* [Assigned task] Using the material below, return exactly the lines between the one holding "1000x484 pixels." and the one holding "Select the MA(3)", inclusive, and no others.

* [Material shown]
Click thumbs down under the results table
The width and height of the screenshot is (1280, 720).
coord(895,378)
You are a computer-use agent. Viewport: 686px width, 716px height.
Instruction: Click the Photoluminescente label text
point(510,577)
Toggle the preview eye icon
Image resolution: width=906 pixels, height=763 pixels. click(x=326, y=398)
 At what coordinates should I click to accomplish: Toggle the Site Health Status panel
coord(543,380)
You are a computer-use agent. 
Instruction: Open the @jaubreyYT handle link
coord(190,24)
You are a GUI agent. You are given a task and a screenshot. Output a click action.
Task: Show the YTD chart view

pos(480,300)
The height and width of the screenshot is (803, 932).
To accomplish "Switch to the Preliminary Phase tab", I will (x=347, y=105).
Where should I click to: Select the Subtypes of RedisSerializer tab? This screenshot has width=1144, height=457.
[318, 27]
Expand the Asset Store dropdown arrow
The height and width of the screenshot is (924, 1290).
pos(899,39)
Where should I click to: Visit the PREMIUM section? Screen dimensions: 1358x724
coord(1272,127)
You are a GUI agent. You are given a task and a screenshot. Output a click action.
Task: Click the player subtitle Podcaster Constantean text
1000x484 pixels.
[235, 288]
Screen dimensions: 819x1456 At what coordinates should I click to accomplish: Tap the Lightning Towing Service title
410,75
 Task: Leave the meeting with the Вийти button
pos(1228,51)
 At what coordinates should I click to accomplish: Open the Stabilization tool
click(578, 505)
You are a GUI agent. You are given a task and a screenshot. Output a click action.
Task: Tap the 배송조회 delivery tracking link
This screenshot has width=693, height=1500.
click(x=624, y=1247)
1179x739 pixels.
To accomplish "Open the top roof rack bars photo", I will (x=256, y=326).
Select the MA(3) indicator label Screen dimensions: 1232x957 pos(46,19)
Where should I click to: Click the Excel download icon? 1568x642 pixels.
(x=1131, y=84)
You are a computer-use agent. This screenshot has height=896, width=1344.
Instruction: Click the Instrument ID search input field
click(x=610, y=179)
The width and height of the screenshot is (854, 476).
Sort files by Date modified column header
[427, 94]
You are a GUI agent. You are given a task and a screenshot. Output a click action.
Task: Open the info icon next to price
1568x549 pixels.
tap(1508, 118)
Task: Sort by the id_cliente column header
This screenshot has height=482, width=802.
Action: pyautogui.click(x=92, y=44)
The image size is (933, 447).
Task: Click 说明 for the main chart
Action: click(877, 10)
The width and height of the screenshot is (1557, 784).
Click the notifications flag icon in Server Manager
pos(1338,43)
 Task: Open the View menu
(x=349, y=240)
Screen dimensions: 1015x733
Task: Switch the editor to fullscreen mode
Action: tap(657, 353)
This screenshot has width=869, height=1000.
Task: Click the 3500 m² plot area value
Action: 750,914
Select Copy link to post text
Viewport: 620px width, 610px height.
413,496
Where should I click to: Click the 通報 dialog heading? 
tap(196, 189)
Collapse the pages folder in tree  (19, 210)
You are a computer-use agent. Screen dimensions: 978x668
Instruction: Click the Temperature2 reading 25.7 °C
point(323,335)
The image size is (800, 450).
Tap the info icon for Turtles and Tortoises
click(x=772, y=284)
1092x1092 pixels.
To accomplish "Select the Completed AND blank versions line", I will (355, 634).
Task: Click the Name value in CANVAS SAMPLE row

* [Reply]
1000x484 pixels.
[235, 288]
Screen dimensions: 819x1456 At what coordinates should I click to accomplish: Tap the Lightning Towing Service title
410,75
 Task: Leave the meeting with the Вийти button
pos(1228,51)
 At what coordinates should I click to accomplish: Open the Stabilization tool
click(578, 505)
You are a GUI agent. You are given a task and a screenshot. Output a click action.
Task: Tap the 배송조회 delivery tracking link
This screenshot has width=693, height=1500.
click(x=624, y=1247)
1179x739 pixels.
To accomplish "Open the top roof rack bars photo", I will (x=256, y=326).
Select the MA(3) indicator label Screen dimensions: 1232x957 pos(46,19)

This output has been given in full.